Teens are on the job

Young work force makes money, gains experience

Josie Mannello doesn’t give much thought to the money she is earning this summer.

Mannello, who will be a junior at South Whidbey High School in the fall, is working as a physical therapist’s assistant at the Family Care Physical Therapy clinic at Ken’s Korner. This is her first official summer job, offered to her by clinic owner Jim Christensen, who is her sports training instructor during the school year.

Though she works only about eight hours a week, Mannello said the job is much better than the babysitting she did during past summers. She is learning as she works and is getting ready for a career of some kind.

“I kind of have my heart set on law,” she said.

A few miles up Highway 525, Brad Bilyeu is more focused on his paycheck. Two weeks into his job as stock assistant at the Frontier Industries lumberyard, Bilyeu said he has insurance and gas to buy this year if he wants to keep his Italian Lancia on the road.

He said he likes the work he is doing enough to stay with the job through the school year. Like Mannello, he’s learning a few things, though it’s about lumber and hardware rather than bones and tendons. But what is most important to him saving some money.

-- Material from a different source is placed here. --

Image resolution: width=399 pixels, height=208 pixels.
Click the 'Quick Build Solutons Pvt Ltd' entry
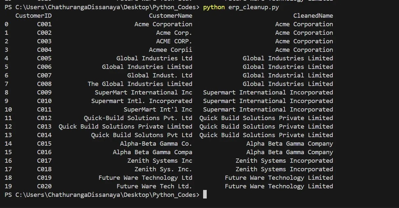tap(142, 135)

“Later in life, I’m doing something, like going to college,” he said.

Whatever their motivations, South Whidbey teens, like an estimated four million other teens in the nation, are filling their summer vacation days with work. Whether they work as waitpersons and buspeople at local restaurants swamped with tourists or in jobs that could one day lead to a vocation, they are out there every day, often getting out of bed early to head off to work during the few months in which they could sleep in.

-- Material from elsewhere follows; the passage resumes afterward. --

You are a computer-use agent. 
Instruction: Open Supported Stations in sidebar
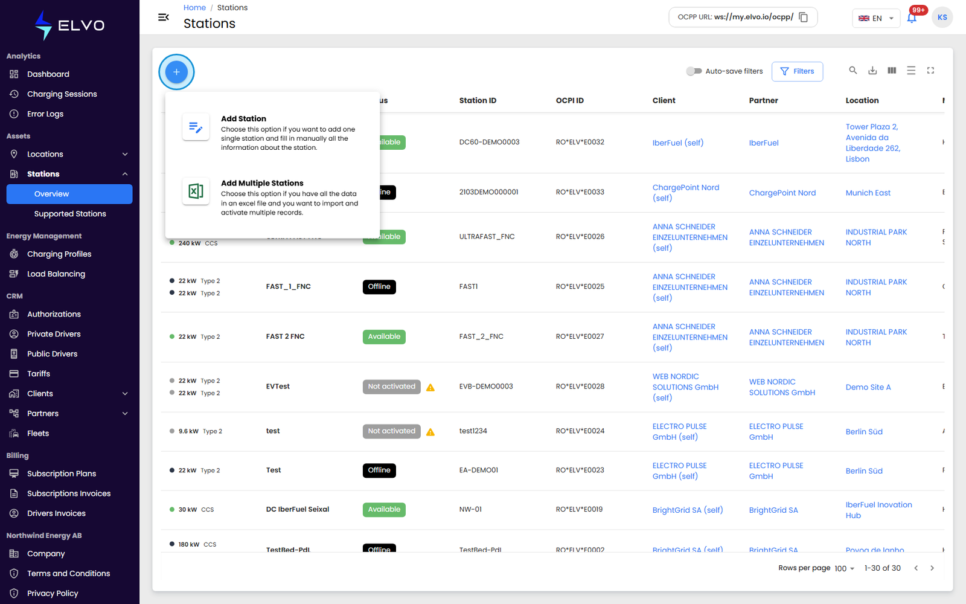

Some of the work they do during the summer is crucial to employers, some of it is not. Mark Uhl, the recreation coordinator for South Whidbey Parks and Recreation District, said one of his school-age employees, 2002 South Whidbey High School graduate Jennifer Barrow, keeps a major portion of the park’s summer programs afloat.

In her fourth year of employment with the district, Barrow supervises weekly youth day camps. A camp counselor during the past three years, Barrow was the natural choice for the supervising position, Uhl said, and can have that job as long as her summers permit.

He said it would be impossible to hire an adult to do the work, since the hours are not full time and the position lasts only about three months out of the year.

“It works best to have a student,” he said. “We couldn’t run the day camps without them.”

What the actual impact of teen workers is on the local economy is hard to guess. Sharon Hart, the executive director of the Island District Economic Development Council, said this week that Whidbey Island businesses probably need temporary summer help, a fact borne out by increased sales during the summer months.

“People are spending some money,” she said.

However, she said, neither her agency nor the state’s Labor Market Analysis service keeps track of what portion of the summer workforce is made up of laborers between the ages of 14 and 19.

According to the most recent data kept by the United States Bureau of Labor Statistics, approximately one-third of all teens in the United States are employed over the course of the entire year. Those teens apparently needed the cash, since in 1999 teenagers spent approximately $105 billion of their own money.

Still, it’s not just the money that turns out South Whidbey’s young workforce every summer. And it is not a need for more help that inspires every employer to hire teens.

Jim Christensen said he hires sports medicine students out of his classes at the high school for summer jobs to give them experience and keep them in practice. Though they are a help in his Clinton and Freeland clinics, the business runs smoothly without them.

Christensen said some other South Whidbey employers also hire teens even if they do not need them to keep their businesses running from day to day.

“I think a lot of people feel an obligation,” he said.

That is not a bad thing. For Langley’s Jobline, a service that matches teens between the ages of 14 and 19 with jobs year round, all employment options are welcome. Holly Morgan, the program coordinator, said Jobline has matched 50 teens with jobs this summer. Come the start of the school year, the program will also try to find job “shadowing” opportunities for teens — unpaid positions in which teens will be able to learn about the work done by a professional in one field or another.

Also in the offing this fall through Jobline will be a food service class that will qualify teens for a food handler’s card. Morgan said earning the card will give many teen workers a leg up when it comes to getting work.

“Employers are happy because kids are informed to some degree,” she said.

In a few weeks, the teen work force will disappear as quickly as it cropped up in June. Teens will go back to school with — if they were thrifty — some money for the coming months.

By next summer, they will be ready for more. Jennifer Barrow said she will come back to South Whidbey after her freshman year at Central Washington University to work for the parks district again.

“Hopefully, I’ll be back next year,” she said.